- Burkholderiales: "Burkholderia pseudomallei" colonies on a blood agar plate

Scientific classification
- Domain: Bacteria
- Kingdom: Pseudomonadati
- Phylum: Pseudomonadota
- Class: Betaproteobacteria
- Order: Burkholderiales Garrity et al., 2006
- Families: Alcaligenaceae; Burkholderiaceae; Comamonadaceae; Oxalobacteraceae; Saeziaceae; Sphaerotilaceae; Sutterellaceae; Thiobacteraceae;

= Burkholderiales =

Order of bacteria

The Burkholderiales are an order of Betaproteobacteria in the phylum Pseudomonadota. Like all Pseudomonadota, they are Gram-negative. They include several pathogenic bacteria, including species of Burkholderia, Bordetella, and Ralstonia. They also include Oxalobacter and related genera, which are unusual in using oxalic acid as their source of carbon.
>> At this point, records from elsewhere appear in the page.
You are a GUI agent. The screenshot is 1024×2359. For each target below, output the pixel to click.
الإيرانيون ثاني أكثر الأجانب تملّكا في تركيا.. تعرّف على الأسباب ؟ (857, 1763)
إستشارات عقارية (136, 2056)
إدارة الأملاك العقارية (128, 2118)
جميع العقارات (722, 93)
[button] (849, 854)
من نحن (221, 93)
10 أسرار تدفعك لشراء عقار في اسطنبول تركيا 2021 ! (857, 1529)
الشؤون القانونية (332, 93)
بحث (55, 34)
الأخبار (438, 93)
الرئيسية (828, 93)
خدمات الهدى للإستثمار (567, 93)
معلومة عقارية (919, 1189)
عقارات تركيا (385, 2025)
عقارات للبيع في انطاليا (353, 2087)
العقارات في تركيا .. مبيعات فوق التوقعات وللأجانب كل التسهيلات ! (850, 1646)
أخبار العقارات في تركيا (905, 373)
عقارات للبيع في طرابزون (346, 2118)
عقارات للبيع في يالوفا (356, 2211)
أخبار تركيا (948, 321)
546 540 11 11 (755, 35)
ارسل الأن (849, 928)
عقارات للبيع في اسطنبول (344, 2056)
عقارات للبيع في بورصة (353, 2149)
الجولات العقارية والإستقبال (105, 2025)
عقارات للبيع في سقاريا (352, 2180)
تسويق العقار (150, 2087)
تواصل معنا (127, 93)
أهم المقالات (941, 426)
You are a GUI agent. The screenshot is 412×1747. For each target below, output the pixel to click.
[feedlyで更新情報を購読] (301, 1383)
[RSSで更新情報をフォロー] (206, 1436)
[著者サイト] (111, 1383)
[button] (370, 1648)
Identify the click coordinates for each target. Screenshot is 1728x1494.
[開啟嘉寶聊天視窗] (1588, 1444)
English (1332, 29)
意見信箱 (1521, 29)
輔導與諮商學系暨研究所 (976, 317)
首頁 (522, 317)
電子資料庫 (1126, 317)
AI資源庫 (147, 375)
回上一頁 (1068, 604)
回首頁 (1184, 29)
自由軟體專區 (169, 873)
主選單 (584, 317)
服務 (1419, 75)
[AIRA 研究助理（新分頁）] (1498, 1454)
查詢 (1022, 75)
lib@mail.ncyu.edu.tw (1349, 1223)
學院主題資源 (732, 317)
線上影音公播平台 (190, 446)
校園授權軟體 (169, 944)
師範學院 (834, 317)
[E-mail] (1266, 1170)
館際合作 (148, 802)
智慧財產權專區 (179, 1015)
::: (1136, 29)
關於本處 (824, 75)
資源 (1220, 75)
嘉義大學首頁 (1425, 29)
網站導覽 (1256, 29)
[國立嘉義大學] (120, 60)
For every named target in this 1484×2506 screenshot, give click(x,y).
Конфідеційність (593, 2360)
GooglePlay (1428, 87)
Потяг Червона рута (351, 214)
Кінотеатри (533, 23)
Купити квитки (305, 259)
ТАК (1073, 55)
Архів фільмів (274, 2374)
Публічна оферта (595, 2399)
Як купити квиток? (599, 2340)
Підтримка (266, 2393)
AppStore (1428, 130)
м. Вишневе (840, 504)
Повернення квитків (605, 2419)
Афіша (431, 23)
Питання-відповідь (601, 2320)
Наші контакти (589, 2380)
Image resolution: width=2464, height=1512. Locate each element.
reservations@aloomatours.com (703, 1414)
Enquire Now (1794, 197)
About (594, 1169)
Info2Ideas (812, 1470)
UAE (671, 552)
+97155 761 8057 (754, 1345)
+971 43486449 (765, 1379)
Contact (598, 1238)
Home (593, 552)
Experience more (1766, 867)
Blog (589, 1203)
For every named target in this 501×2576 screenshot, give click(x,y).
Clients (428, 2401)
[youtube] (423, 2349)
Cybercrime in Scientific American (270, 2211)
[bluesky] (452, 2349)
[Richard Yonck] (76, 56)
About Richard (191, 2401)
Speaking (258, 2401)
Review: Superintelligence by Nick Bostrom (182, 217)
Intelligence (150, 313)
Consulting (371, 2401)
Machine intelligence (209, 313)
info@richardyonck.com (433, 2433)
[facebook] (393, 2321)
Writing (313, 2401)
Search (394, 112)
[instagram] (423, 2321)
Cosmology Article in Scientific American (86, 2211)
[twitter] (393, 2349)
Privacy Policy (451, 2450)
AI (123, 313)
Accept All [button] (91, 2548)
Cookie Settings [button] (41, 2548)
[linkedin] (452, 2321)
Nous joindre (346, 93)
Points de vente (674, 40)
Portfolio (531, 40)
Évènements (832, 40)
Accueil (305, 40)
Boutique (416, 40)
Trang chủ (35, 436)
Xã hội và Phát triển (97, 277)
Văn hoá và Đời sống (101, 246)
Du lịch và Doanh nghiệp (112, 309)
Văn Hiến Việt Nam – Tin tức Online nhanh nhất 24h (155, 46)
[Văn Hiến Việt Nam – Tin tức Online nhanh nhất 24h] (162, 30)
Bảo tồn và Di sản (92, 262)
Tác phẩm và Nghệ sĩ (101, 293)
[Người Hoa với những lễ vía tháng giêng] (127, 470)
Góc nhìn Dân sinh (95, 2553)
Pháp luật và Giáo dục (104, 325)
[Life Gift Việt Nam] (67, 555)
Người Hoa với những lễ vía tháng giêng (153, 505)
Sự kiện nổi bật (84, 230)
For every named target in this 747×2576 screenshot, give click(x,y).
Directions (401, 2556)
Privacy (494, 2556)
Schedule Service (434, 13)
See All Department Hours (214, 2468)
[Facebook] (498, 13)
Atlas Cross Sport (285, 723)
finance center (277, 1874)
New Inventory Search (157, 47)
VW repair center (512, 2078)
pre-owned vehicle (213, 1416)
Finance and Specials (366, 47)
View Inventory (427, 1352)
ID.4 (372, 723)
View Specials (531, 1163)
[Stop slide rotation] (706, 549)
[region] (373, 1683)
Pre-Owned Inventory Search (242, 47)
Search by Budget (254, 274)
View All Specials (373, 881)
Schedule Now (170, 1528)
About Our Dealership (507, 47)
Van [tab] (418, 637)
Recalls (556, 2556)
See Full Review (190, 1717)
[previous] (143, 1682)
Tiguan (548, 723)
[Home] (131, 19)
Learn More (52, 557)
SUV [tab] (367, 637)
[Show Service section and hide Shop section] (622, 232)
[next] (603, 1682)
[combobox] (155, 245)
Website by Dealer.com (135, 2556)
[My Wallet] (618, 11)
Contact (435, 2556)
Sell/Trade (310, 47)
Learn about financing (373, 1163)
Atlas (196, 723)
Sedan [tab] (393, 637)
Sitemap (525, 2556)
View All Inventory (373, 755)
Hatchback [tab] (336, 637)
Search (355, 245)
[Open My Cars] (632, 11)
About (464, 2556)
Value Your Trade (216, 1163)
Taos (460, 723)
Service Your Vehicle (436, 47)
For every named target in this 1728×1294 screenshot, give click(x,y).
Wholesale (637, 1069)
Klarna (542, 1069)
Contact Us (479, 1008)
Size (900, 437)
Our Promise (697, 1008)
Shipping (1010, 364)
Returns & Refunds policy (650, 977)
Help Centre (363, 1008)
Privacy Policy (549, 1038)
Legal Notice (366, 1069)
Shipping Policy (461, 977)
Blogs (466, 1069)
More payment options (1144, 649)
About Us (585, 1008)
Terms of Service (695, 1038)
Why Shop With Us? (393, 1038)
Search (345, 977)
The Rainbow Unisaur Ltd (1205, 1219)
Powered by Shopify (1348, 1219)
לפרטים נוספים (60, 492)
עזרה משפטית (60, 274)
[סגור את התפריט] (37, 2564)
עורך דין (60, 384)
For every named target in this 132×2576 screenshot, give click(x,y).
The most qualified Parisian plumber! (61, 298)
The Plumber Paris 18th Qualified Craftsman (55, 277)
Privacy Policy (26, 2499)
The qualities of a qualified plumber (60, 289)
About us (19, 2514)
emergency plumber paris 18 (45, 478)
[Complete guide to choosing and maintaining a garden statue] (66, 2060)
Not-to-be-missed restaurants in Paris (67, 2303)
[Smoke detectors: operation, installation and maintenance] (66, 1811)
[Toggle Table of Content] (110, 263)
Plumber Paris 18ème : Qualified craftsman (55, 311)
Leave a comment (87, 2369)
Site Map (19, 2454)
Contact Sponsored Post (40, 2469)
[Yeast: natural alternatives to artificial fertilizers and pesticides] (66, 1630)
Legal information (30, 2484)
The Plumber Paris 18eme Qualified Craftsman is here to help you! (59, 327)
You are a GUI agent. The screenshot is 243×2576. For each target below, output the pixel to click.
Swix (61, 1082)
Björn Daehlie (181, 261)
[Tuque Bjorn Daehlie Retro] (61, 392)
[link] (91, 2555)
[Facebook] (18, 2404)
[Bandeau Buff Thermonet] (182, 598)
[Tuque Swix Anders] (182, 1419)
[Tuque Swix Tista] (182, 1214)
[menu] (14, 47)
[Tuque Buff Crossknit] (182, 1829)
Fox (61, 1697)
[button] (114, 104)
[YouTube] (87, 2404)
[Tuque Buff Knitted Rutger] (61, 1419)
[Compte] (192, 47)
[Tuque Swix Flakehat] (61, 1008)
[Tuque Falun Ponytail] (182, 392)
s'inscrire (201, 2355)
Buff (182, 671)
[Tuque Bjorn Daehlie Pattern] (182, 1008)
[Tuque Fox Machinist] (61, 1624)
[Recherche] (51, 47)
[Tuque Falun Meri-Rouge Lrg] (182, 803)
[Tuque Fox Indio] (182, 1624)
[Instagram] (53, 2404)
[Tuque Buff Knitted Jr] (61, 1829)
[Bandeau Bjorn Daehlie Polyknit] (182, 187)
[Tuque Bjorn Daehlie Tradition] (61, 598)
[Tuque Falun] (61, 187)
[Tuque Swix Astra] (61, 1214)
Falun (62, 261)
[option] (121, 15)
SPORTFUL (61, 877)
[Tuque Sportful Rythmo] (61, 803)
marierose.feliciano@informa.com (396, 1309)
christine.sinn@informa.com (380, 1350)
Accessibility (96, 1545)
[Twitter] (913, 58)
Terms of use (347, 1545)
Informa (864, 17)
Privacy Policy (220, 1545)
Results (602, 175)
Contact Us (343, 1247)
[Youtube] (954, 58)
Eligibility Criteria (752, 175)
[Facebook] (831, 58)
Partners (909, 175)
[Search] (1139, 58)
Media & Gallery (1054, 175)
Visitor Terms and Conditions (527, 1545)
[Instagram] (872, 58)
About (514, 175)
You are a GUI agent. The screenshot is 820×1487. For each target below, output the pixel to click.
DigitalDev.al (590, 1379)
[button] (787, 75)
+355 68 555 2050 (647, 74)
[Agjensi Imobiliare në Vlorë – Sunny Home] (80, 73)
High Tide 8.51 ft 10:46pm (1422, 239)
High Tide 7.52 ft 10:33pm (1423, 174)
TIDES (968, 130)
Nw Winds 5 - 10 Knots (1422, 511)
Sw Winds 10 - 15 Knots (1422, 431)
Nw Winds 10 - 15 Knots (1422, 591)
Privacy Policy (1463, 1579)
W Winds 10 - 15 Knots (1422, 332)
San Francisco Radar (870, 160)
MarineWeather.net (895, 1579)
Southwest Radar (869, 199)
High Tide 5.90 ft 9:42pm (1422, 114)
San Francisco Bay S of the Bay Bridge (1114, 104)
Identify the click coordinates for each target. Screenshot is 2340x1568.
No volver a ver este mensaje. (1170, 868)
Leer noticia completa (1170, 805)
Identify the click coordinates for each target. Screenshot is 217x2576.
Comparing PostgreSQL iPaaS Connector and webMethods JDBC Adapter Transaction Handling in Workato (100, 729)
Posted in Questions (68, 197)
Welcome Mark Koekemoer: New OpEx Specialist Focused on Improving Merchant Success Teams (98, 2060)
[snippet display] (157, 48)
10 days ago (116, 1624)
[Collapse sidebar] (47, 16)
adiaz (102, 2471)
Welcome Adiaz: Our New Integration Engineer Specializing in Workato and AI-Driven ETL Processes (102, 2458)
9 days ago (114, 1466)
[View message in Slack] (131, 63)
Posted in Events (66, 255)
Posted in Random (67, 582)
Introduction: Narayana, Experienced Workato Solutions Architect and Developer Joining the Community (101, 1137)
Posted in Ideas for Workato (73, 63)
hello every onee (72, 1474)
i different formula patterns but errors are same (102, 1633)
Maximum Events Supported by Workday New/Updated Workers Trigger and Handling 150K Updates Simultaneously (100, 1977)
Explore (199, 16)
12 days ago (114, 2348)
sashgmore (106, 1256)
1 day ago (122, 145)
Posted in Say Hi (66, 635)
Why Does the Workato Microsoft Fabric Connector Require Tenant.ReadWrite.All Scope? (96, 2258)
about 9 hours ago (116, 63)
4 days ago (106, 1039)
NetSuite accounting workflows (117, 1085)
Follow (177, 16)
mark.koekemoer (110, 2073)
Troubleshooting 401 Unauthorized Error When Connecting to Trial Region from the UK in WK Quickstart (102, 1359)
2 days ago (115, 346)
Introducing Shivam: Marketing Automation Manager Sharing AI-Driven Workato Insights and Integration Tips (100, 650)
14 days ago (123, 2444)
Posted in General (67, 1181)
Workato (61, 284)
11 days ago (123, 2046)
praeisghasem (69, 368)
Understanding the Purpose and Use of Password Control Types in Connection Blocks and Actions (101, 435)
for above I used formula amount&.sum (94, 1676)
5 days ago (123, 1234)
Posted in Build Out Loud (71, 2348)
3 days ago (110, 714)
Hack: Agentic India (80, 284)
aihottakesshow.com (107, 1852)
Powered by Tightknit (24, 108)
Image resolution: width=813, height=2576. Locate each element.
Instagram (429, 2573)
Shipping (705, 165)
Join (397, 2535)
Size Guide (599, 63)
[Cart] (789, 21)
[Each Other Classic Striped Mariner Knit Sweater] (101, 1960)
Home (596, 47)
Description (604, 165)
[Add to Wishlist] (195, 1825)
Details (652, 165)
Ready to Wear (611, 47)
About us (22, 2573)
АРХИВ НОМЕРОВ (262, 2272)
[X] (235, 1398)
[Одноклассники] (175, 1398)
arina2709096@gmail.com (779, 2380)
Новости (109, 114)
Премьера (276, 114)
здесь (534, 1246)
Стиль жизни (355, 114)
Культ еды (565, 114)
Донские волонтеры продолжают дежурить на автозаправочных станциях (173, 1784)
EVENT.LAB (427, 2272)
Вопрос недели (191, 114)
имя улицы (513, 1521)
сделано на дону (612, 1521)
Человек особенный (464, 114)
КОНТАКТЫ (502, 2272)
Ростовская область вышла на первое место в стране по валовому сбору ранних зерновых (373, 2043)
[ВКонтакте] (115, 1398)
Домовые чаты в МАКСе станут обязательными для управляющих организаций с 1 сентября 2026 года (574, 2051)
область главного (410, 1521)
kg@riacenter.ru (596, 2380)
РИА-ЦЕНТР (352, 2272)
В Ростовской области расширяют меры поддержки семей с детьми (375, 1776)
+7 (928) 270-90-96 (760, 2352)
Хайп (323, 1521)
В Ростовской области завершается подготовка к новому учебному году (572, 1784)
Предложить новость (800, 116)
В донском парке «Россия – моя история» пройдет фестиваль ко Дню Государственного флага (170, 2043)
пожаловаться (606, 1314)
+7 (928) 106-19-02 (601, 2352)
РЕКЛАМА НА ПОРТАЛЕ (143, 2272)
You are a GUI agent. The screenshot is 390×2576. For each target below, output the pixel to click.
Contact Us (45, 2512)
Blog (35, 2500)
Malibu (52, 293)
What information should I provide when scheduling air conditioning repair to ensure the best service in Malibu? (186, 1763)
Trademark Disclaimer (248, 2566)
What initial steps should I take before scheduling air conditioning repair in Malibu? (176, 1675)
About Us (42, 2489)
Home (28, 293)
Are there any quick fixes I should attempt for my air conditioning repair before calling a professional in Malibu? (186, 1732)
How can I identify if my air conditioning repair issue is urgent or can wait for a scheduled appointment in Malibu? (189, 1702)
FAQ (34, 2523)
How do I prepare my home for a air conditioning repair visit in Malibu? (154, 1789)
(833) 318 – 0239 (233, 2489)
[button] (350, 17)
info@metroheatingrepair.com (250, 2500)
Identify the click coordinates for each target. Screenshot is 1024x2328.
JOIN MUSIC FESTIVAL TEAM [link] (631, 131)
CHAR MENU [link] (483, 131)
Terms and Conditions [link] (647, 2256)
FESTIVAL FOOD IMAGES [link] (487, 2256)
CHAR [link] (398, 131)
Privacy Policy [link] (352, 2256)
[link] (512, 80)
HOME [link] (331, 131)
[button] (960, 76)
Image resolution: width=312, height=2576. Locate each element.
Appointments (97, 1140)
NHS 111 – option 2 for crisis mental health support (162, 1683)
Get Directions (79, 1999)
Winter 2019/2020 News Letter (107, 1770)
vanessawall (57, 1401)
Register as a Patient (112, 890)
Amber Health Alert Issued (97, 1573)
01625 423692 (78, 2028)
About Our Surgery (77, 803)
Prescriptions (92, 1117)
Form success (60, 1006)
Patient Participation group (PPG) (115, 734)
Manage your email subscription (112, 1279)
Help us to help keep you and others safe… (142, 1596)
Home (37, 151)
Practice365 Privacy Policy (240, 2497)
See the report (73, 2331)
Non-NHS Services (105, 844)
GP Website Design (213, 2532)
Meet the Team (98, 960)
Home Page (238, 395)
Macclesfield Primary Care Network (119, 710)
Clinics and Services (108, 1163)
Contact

Other well-studied genera include Alcaligenes, Cupriavidus, Achromobacter, Comamonas, Delftia, Massilia, Duganella, Janthinobacterium, Polynucleobacter (important freshwater bacterioplankton), non-pathogenic Paraburkholderia, Caballeronia, Polaromonas, Thiomonas, Collimonas, Hydrogenophaga, Sphaerotilus, Variovorax, Acidovorax, Rubrivivax and Rhodoferax (both members of the photosynthetic purple nonsulfur bacteria), and Herbaspirillum (capable of nitrogen-fixation).